Pixie-Power Muffins

Sundays are my meal prep days.  Every week I rotate through different recipes and staples.  I like to prepare “building blocks” so that I can assemble meals easily- especially at the end of a long work and training day. Breakfasts are usually where I have the biggest time crunch, so I like to make a big batch of granola, muesli, muffins or protein pancakes.

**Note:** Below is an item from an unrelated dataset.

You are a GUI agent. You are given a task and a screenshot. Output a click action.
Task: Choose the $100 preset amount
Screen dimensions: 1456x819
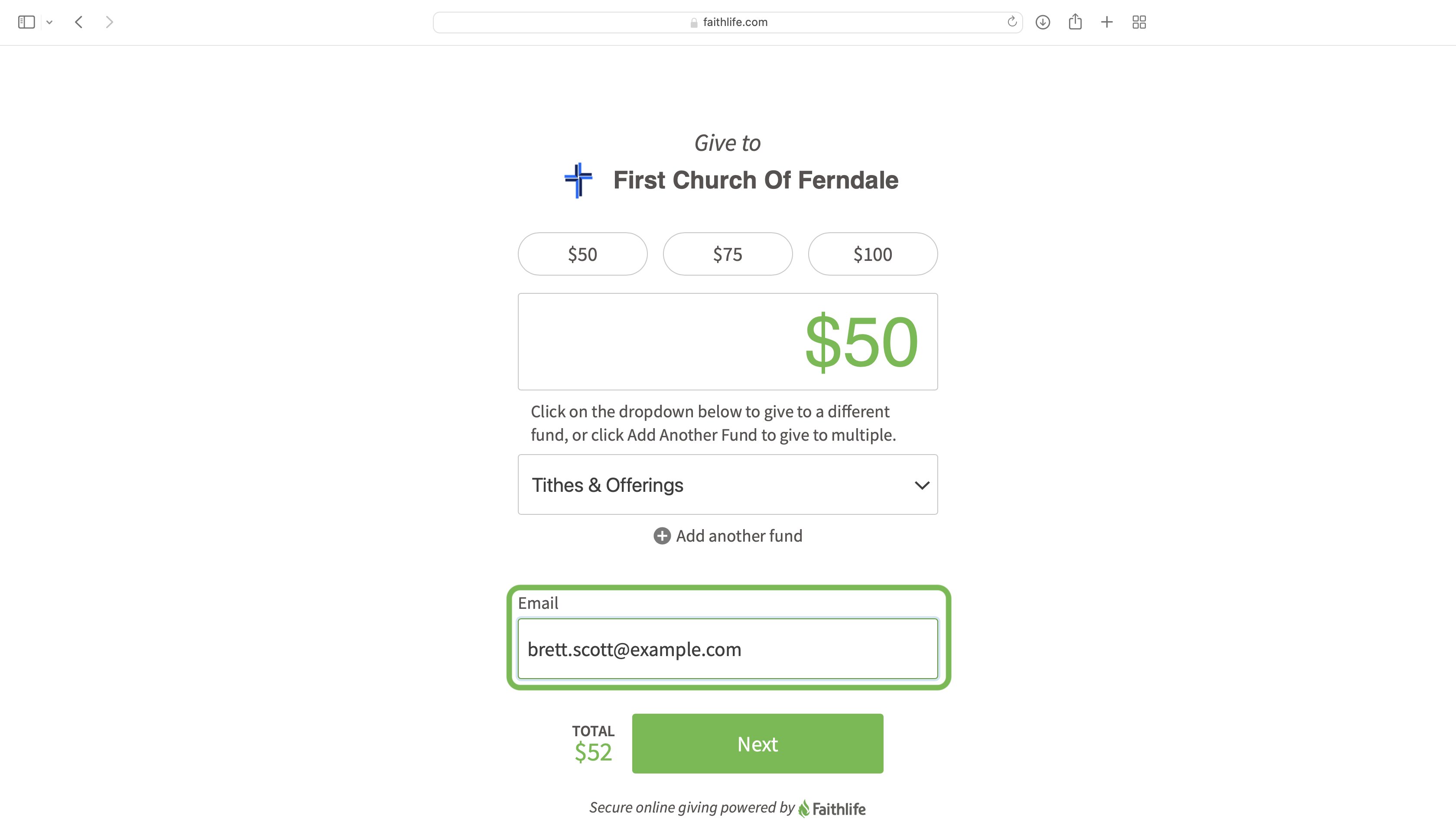[873, 254]
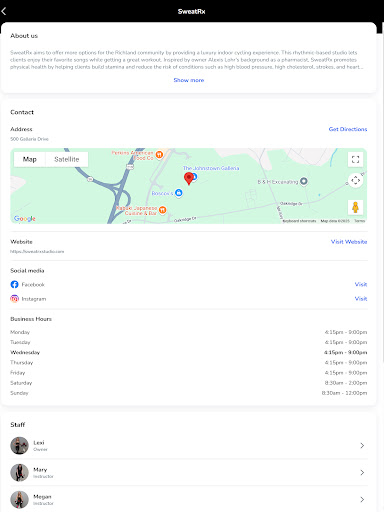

Ready made muffins are often laden with sugar and processed oils, not to mention gluten (no-go zone for this celiac babe) and are not a great choice when eating for performance and health.  I don’t know about you, but I want a breakfast that is going to fuel me with awesome nutrients to power through my day.  I also want my first meal of the day to be quick and efficient because no one has time in the morning from Monday-Friday to putz in the kitchen.  *If you are a rare human and do have time, I still endorse these muffins!*  Enter these Pixie-Power muffins: they come together in a flash, have no added sugar OR oil, and are nutrient dense.  I give them a 10/10 for nutrition and a 10/10 for taste.  So whip up a batch when you are next meal prepping and set yourself up for a successful week ahead!



Pixie Power Muffins

1 med banana, mashed

1/2 avocado, mashed very well

1/4 C pineapple tidbits

1/4 C date paste

1/2 C chopped frozen, then defrosted cranberries

1/4 C dried fruit of choice, chopped if needed

1 1/2 C grated carrot

1/4 C almond milk + 1 tsp cider vinegar

1 egg

1 1/4 C GF all purpose flour

1/4  C plant based protein powder

1 1/2 TBS Tapioca starch

1 1/2 tsp baking powder

3/4 tsp baking soda

1 tsp cinnamon

1/2 tsp ginger

1/2 tsp salt


  1. Preheat your oven to 425 degrees.
  2. In a glass measuring bowl, combine your almond milk and vinegar to create a faux-buttermilk.
  3. In a large mixing bowl, combine the mashed banana, mashed avocado, pineapple tidbits, date paste, frozen cranberries, dried fruit, grated carrot, egg, and almond milk mixture. Mix until combined.
  4. In a separate bowl, add all your dry ingredients and mix well.
  5. Add your dry ingredients to your wet and mix just until you can no longer see streaks of flour.
  6. Note: this mixture will be thick- that is normal.
  7. Portion out into 12 muffin tins that have been lined with parchment paper cups.
  8. Bake at 425 for 10 minutes
  9. Lower the temperature to 375 degrees for another 10-15 minutes, or until the tops are golden brown and the muffins spring back when lightly touched.  When in doubt, you can insert a wooden toothpick- if it comes out clean, they are done!

This recipe makes 12 standard muffins, and 1 portion = 2 muffins.  I love to serve my muffins split in half, with a drizzle of nut butter.  Depending on my training, I will also have a smoothie with the muffins, but as you know, I have a HUGE appetite!